When a person has been living in a place for an extended period of time, he or she may establish a certain dependence on the land. Obviously, the deepening of this relationship is not simply a superposition of time units. When a wandering traveler returns to his hometown, his heart may feel a sense of peace because of a familiarity with the place. But in fact, this kind of tranquility is an illusion, and we are unable to return. This is a relationship we establish with the land and place at some point in the past. Therefore I ask myself, whether this relationship we have with a certain place determines our distinction between different locations, or whether our presupposition of different locations determines our relationship with it. I believe that there are certain potential connections between cultures, values, and natural geographies in the world, and that these connections are only for the traveler. As I continue to think about my relationship with various places, I am even more convinced that these are locations to which I can no longer return. These relationships only existed in the past, moments when I travelled to these places. Here and there for me, in my own sense, it is essentially the same.

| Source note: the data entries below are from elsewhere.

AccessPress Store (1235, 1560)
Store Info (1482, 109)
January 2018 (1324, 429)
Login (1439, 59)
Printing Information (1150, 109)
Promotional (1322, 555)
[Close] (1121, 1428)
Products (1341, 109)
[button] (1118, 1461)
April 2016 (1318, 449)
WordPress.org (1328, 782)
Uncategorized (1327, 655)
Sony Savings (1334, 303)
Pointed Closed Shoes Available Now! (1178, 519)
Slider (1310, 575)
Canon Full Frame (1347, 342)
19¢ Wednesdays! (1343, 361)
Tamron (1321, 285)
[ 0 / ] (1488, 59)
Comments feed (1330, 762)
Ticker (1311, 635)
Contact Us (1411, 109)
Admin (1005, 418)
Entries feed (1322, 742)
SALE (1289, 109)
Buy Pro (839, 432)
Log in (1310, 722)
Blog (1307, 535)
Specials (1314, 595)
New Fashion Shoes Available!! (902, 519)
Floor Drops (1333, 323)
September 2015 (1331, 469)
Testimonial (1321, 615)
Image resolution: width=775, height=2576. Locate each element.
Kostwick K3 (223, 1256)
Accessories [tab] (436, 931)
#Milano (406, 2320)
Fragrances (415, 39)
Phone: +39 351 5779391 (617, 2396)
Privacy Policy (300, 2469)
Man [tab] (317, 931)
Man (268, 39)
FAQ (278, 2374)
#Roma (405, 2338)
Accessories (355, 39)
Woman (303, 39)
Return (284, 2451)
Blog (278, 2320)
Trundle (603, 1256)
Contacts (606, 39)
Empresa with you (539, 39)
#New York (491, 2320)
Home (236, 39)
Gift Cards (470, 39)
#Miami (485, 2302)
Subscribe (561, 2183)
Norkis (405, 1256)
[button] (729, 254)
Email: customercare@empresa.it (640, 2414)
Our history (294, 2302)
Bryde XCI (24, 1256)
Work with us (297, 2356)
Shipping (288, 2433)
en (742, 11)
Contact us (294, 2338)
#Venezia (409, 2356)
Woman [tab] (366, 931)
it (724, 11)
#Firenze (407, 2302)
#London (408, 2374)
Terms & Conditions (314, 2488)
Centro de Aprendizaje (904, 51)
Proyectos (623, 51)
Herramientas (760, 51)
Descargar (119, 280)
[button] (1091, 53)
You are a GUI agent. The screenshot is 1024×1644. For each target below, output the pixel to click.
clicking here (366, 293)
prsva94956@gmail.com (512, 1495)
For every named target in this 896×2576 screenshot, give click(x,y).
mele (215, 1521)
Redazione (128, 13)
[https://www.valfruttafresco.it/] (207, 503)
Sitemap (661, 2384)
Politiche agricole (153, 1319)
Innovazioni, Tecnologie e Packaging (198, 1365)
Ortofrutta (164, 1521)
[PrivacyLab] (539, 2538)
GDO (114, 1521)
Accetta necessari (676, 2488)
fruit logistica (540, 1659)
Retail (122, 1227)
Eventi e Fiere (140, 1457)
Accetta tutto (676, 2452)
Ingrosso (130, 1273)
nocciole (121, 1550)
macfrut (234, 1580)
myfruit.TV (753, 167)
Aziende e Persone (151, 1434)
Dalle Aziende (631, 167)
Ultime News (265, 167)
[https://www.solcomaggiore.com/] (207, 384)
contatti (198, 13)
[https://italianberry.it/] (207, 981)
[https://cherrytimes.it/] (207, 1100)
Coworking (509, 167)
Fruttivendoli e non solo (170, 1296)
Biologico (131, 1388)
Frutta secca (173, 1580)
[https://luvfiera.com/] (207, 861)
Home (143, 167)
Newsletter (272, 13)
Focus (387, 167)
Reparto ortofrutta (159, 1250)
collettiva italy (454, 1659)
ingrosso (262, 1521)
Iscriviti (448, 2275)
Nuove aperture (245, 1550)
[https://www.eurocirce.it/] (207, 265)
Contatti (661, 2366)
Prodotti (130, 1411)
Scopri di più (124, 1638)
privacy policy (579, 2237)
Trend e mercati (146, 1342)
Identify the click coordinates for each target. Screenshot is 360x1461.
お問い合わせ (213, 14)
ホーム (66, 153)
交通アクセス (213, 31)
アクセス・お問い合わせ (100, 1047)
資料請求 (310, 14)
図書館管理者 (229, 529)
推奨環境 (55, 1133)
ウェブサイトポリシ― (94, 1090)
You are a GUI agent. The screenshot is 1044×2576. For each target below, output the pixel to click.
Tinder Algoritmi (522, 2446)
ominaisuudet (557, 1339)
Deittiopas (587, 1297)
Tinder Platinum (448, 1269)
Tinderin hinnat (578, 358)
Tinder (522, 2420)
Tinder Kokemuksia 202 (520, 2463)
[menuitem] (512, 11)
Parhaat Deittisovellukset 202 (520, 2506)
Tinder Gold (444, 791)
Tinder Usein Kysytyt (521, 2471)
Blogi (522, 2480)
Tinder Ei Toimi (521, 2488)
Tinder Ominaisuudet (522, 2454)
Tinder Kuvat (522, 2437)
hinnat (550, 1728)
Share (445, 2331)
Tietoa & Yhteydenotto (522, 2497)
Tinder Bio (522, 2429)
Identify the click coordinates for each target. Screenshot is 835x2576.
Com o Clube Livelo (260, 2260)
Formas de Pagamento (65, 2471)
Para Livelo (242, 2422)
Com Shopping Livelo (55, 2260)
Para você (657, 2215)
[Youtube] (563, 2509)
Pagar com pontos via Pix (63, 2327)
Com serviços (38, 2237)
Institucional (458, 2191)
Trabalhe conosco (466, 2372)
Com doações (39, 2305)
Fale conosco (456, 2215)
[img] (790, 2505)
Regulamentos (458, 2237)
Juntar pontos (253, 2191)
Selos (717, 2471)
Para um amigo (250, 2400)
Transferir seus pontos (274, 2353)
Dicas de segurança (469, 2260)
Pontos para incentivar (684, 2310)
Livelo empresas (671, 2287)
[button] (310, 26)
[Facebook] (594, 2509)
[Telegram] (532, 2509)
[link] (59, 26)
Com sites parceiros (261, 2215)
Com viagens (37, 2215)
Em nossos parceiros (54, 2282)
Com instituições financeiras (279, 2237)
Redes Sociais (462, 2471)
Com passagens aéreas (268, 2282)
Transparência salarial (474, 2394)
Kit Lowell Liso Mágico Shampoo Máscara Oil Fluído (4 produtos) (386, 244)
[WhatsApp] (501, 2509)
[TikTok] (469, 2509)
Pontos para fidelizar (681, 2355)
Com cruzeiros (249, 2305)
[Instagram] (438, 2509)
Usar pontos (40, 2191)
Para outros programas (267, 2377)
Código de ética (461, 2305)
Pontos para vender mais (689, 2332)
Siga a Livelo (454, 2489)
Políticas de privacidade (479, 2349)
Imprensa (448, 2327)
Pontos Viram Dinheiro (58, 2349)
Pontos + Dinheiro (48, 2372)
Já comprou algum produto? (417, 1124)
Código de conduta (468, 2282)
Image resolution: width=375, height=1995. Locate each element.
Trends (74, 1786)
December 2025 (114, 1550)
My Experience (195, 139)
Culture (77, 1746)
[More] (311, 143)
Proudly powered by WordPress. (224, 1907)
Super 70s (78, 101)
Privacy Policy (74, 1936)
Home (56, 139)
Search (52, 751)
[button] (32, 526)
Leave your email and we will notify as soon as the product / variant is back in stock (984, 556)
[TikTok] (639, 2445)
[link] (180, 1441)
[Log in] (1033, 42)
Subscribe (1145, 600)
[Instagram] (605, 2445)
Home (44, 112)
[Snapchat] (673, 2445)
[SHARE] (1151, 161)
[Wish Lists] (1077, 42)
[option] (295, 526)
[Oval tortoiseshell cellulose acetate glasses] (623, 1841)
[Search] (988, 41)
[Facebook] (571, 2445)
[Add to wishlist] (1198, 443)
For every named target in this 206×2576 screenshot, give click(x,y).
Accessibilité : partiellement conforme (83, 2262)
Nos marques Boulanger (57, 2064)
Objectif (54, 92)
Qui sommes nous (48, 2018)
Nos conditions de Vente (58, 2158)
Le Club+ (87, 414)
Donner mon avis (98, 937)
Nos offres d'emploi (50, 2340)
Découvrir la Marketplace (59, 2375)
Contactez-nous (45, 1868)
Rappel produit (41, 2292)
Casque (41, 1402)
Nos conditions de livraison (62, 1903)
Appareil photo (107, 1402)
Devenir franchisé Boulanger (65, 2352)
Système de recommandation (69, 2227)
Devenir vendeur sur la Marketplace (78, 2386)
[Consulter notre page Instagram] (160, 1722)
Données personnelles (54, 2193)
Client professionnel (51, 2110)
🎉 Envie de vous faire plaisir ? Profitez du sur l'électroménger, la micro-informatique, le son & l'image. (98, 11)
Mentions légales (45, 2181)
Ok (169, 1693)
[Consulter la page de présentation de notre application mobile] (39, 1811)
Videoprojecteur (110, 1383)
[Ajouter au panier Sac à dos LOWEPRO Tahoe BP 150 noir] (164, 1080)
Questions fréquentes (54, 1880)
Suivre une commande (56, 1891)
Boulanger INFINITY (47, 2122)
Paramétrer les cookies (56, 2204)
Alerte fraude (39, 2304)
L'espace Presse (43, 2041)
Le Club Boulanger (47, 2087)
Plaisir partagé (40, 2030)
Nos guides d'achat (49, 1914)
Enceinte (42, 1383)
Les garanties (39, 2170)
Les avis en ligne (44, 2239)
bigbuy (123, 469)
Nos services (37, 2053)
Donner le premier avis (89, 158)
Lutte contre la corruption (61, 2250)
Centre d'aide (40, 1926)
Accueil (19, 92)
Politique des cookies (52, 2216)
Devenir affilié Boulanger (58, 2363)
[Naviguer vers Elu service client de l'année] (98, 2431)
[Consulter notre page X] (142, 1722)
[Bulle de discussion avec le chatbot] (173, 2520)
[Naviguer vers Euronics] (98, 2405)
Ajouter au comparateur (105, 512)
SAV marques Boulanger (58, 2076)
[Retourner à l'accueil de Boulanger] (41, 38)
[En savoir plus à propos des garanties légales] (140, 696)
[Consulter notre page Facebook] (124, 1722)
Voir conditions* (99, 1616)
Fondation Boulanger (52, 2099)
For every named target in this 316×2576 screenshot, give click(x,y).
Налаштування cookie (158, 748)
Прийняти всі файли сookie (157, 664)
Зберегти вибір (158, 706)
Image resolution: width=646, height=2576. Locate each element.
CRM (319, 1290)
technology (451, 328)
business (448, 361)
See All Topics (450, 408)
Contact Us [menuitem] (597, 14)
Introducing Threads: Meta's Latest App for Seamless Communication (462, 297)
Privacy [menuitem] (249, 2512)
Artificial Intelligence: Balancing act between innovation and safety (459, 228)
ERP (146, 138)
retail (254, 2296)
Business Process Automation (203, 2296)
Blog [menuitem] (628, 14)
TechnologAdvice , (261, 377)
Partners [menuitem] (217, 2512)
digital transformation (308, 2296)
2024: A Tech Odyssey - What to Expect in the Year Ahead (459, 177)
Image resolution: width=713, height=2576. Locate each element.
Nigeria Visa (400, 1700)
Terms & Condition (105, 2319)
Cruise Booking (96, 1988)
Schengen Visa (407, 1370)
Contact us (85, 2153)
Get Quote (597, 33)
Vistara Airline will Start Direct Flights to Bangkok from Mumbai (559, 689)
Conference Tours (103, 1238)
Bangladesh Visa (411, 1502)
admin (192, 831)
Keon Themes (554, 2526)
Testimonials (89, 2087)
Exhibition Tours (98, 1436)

When I enter and observe this place as a tourist, an international student, or an inspector, l leave clues in these photos of my identity. I went to these locations at various times in different identity roles and created a totally different relationship between them and me. There are some potential similarities among my multiple connections to these locations. The shooting behavior includes my identity as the default entry into the field and implies the involvement of some of my personal empirical observations. So these potential similarities are only established for those who are subject to the observational intervention.
In these pictures, I gather results from my personal “gaze”. According to Heidegger "vorliegenlassen" or "legen", the process of uncovering the obscured object is the presence of the present. It is hoped that these places, and the presence of the observer, will be zpresent in the viewers imagination.